Made to Connive: Revisioning Cinderella in a Music Video. From Disney to Arthur Pirozkhov: A Case Study
DOI:
https://doi.org/10.18778/2083-2931.10.04Keywords:
Cinderella, music video, Kenneth Branagh, Arthur PirozkhovAbstract
The article focuses on the way in which music videos can subvert and refigure the message of literature and film. The author sets out to demonstrate how a music video entitled “Зацепила” by Arthur Pirozkhov (Aleksandr Revva) enters a dialogue with the recent Disney version of Cinderella by Kenneth Branagh (2015), which, in turn, is an attempt to do justice to Perrault’s famous fairy tale.
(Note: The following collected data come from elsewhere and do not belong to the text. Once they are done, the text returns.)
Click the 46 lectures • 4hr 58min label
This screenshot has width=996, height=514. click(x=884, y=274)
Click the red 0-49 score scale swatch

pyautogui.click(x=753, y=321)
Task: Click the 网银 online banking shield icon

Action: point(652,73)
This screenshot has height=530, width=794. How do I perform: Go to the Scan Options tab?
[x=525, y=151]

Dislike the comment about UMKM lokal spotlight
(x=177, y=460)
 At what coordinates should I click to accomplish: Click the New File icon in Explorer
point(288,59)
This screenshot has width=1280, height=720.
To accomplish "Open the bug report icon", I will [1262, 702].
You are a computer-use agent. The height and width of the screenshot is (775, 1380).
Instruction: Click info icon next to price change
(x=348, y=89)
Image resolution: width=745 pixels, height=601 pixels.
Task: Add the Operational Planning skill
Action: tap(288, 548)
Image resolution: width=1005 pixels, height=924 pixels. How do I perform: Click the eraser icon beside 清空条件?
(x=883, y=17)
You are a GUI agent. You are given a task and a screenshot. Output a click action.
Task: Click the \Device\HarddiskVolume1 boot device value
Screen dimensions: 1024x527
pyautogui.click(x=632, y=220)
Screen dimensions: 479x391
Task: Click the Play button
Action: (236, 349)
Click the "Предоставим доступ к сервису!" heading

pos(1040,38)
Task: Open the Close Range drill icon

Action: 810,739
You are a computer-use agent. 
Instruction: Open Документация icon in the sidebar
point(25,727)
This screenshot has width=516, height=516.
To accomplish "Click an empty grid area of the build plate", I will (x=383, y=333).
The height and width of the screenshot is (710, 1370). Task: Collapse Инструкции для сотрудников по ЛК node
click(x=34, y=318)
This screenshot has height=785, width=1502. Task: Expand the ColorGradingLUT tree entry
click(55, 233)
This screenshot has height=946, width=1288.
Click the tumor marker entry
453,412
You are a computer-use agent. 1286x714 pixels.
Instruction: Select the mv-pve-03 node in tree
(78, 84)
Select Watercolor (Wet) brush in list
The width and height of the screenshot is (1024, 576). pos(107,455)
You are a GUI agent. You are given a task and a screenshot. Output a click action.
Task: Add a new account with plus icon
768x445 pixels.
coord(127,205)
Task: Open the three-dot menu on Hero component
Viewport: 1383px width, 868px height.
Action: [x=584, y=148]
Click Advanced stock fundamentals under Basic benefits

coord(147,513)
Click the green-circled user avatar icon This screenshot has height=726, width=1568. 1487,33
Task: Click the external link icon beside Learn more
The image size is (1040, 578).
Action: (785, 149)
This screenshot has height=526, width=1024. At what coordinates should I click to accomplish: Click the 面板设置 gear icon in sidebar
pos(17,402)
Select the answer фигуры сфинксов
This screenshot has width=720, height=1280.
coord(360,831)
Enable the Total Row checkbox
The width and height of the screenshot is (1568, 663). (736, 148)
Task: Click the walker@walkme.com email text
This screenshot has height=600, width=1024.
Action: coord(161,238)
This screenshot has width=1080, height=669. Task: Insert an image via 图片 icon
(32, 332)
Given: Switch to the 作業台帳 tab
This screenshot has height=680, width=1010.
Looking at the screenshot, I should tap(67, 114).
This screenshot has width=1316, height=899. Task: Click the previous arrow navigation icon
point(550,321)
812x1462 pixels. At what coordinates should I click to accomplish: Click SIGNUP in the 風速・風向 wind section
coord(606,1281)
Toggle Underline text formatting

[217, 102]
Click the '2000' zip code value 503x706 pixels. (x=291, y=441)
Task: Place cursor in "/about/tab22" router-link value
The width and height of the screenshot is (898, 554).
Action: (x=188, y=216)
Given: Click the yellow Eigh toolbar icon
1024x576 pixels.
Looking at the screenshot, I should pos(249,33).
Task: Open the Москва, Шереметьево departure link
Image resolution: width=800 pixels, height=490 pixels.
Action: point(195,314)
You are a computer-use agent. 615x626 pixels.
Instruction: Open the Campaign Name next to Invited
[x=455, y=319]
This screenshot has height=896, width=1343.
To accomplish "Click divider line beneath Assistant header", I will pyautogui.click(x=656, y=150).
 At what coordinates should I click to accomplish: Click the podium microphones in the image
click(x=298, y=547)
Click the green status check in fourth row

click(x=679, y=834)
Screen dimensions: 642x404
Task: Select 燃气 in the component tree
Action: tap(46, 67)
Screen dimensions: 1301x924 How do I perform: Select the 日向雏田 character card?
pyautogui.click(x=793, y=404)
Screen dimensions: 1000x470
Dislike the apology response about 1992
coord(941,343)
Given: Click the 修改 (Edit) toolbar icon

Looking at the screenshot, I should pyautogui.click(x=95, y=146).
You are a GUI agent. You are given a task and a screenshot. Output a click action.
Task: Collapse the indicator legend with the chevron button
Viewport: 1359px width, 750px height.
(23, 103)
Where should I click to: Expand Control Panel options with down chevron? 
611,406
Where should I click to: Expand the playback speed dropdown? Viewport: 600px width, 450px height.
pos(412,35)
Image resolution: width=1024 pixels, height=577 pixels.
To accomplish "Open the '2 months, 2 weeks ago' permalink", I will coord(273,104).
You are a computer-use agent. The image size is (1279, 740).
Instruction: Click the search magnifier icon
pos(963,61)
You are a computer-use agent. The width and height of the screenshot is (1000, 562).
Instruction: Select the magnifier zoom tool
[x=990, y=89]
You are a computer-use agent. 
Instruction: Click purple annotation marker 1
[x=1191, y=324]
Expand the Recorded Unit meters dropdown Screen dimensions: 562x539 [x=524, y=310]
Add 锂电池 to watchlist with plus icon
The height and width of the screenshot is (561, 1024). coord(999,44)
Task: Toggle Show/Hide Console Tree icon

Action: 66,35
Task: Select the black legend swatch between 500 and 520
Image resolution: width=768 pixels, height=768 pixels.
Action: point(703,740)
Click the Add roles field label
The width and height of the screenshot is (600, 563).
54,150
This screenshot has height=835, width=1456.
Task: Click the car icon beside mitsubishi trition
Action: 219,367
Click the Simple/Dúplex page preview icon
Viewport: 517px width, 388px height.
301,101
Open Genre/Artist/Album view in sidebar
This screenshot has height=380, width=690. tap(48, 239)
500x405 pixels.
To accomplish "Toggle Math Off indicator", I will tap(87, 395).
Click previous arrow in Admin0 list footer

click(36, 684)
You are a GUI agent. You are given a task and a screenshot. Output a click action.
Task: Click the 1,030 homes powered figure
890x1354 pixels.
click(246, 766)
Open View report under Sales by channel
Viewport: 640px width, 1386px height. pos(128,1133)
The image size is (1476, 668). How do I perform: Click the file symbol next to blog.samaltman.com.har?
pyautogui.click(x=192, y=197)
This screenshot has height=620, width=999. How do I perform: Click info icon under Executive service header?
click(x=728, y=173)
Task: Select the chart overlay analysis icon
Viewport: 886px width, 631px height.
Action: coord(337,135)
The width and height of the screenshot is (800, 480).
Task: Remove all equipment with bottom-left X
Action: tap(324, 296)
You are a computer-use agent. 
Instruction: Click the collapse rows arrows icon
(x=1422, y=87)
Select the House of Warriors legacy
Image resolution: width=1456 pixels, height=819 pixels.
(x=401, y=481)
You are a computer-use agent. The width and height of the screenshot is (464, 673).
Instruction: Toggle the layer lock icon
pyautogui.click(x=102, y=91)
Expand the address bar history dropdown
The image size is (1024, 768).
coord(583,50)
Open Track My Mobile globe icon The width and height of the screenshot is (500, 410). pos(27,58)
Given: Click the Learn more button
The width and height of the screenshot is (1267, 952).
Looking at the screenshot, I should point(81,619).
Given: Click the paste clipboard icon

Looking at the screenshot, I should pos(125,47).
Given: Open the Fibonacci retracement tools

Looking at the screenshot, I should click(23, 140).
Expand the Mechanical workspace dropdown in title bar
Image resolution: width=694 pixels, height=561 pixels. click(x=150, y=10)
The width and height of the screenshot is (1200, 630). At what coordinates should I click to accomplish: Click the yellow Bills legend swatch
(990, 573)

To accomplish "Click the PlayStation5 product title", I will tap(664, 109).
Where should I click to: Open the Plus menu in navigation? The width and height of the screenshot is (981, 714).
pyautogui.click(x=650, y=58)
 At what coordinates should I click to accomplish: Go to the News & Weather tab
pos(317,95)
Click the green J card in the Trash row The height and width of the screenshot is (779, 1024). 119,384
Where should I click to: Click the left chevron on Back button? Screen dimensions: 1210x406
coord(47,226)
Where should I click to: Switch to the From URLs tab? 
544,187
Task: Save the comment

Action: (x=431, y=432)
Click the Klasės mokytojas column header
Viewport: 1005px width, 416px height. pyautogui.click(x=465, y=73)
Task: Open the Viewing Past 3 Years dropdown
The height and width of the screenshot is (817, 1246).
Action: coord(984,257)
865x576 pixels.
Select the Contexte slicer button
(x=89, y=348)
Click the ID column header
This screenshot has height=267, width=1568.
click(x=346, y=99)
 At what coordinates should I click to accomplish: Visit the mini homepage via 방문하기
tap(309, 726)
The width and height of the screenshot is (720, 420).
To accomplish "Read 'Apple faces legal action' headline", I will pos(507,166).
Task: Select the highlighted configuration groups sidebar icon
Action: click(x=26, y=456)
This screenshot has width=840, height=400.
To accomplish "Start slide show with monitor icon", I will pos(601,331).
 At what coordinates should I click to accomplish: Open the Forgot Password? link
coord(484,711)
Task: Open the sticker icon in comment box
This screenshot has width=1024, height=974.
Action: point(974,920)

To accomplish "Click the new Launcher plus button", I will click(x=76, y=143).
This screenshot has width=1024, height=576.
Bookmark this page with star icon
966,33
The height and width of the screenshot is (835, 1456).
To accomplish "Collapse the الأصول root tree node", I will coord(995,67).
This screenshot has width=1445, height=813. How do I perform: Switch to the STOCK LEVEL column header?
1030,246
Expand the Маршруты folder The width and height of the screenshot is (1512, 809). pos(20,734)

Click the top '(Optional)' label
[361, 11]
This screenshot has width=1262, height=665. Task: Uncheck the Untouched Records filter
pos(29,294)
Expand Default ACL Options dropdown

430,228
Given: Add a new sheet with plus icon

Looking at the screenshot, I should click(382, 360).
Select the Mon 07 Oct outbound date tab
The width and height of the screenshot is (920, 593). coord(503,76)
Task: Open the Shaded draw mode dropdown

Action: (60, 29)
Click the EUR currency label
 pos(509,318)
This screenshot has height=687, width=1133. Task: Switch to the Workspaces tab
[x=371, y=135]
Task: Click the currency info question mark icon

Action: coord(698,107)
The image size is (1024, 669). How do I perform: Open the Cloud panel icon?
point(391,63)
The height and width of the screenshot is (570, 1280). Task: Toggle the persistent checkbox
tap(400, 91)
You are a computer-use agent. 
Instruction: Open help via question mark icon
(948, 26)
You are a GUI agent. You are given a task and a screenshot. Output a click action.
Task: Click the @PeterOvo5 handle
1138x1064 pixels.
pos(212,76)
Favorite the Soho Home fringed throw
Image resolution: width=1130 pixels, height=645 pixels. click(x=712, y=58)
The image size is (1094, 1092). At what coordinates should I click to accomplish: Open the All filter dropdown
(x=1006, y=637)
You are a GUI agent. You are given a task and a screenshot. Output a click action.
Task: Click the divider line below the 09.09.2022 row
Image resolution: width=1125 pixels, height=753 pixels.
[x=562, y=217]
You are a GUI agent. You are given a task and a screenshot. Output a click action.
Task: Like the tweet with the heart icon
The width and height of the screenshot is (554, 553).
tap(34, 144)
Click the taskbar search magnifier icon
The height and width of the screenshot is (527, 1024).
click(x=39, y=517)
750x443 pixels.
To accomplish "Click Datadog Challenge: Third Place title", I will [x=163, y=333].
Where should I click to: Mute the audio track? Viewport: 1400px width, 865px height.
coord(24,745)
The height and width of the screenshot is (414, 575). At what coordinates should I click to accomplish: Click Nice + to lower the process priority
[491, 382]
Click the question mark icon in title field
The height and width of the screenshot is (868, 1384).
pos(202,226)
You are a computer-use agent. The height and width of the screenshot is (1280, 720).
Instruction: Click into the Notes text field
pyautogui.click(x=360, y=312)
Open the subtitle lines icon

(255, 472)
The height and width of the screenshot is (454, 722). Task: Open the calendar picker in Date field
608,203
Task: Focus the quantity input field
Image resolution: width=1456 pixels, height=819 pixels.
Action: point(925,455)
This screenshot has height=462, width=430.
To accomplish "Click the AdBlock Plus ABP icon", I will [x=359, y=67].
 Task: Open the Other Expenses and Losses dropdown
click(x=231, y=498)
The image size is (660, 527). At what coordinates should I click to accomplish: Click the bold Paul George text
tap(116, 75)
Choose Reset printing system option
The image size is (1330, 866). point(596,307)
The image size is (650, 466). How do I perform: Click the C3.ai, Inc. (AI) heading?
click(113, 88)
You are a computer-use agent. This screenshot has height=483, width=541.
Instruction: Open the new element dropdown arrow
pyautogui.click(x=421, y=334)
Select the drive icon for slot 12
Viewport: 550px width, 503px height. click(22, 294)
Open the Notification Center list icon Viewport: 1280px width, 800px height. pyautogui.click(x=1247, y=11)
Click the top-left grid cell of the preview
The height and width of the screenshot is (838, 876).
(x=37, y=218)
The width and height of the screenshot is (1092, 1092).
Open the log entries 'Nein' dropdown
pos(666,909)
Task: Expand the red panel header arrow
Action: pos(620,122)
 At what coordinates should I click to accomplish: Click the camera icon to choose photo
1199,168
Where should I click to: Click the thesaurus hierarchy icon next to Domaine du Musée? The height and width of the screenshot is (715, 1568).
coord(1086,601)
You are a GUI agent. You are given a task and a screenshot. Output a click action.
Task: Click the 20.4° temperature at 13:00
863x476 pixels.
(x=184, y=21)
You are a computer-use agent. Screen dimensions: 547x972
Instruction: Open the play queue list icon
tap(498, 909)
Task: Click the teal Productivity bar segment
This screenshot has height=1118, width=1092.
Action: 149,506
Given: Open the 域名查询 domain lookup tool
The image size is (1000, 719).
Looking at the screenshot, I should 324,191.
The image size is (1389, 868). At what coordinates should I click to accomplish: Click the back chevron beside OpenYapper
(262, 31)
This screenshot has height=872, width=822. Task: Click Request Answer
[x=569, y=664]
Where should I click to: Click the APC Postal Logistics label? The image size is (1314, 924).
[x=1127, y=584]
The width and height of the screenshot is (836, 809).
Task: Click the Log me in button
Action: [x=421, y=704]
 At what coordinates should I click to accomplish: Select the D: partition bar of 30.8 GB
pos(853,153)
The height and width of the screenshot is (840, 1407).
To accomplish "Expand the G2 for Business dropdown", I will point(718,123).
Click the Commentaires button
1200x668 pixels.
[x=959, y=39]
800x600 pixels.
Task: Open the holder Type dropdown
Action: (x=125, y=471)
Starting out with Michèle Le Dœuff’s comment on the limitations imposed upon women’s intellectual freedom throughout the centuries, Filipczak applies the French philosopher’s concept of “regulatory myth” to illustrate the impact of fairy tales and their Disney versions on the contemporary construction of femininity. In her analysis of Branagh’s film Filipczak contends that its female protagonist is haunted by the spectre of the Victorian angel in the house which has come back with a vengeance in contemporary times despite Virginia Woolf’s and her followers’ attempts to annihilate it. Paradoxically, the music video, which is still marginalized in academia on account of its popular status, often offers a liberating deconstruction of regulatory myths. In the case in question, it allows the viewers to realize how their intellectual horizon is limited by the very stereotypes that inform the structure of Perrault’s Cinderella. This makes viewers see popular culture in a different light and appreciate the explosive power of music videos which can combine an artistic message with a perceptive commentary on stereotypes masked by seductive glamour.